この手の事件がスナックで多発するのはなぜなのか。都内でスナックを切り盛りするママはこう語る。
「キャバクラは会社の接待や経費で来るお客が多いけど、スナックは地元の人間が、自腹で毎日のように来る。距離が近くて会が話も濃密になるから、関係がこじれやすいんです」
キャバクラやガールズバーと違い、スナックでは「交際」や「結婚」まで発展するケースが少なくない。それだけに、思いが通じなかった時の落差は大きい。ママが続ける。

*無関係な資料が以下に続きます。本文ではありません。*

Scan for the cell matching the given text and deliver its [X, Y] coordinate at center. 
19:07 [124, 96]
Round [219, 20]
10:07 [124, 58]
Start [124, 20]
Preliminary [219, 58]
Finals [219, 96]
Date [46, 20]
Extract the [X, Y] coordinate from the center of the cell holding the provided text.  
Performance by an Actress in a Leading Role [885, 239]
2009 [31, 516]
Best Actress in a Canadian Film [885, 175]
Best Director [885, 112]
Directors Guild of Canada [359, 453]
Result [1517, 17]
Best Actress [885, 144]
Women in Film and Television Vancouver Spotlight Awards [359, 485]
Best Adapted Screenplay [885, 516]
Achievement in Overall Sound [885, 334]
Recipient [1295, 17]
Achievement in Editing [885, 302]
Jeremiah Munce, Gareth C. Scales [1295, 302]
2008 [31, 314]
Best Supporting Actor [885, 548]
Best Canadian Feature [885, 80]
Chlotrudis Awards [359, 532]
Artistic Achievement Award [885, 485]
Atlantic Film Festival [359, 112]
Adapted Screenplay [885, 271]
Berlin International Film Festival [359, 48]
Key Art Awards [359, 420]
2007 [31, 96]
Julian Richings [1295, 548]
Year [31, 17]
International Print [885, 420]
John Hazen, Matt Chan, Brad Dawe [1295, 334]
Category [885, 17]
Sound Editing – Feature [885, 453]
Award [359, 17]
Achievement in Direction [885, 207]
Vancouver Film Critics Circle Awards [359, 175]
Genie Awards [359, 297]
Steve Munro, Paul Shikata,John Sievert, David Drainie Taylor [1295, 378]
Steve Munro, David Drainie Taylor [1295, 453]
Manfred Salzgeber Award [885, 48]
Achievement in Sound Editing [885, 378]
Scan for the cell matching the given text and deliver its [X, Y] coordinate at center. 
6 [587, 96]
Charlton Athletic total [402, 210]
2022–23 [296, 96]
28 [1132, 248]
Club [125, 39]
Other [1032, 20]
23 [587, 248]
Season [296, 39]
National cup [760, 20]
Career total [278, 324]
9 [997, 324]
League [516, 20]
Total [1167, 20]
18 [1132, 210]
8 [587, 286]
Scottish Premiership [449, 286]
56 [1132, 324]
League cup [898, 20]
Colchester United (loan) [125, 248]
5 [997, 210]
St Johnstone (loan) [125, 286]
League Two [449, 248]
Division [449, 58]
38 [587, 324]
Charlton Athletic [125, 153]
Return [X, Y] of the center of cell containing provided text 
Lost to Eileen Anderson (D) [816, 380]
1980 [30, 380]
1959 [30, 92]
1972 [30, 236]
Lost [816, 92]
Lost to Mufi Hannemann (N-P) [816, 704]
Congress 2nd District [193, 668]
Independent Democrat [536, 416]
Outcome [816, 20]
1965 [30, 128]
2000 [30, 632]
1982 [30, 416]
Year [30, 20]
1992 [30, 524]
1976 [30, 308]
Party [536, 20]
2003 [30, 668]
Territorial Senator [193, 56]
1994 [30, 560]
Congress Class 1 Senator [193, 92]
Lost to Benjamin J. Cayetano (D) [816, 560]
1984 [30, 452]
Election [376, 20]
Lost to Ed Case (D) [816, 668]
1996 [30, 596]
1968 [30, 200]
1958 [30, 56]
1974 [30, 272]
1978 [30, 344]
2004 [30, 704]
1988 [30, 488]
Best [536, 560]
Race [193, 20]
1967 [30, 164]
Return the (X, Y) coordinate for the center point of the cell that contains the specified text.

「スナックの女の子は、キャバ嬢みたいにスレてないって言われます。時給が安いから、営業も本気になっちゃう。それが色恋営業に見えて、男は『本気で好かれている』と勘違いするんです。裏切られたと思ったら、恨みに変わるのは早いですよ」
スナックで働く女性の多くは、地元の女性や主婦層が中心。だからこそ、恋愛や金銭が絡む「泥沼案件」になりやすい。
客との距離が近いスナックは、心のよりどころを求める男性にとっては格好の居場所となる。しかしその一方で、感情のもつれが殺意に変わる危うさも孕んでいる。
「色恋で引っ張る子もいれば、本気で付き合ってしまう子もいる。お互いの境界線が曖昧なまま深みにハマって、最後は事件になるっていうのが水商売の怖いところですよ」(夜職経験のあるライター)
夜のスナックで起きる愛憎劇の裏には孤独や嫉妬、執着といった感情が渦巻いている。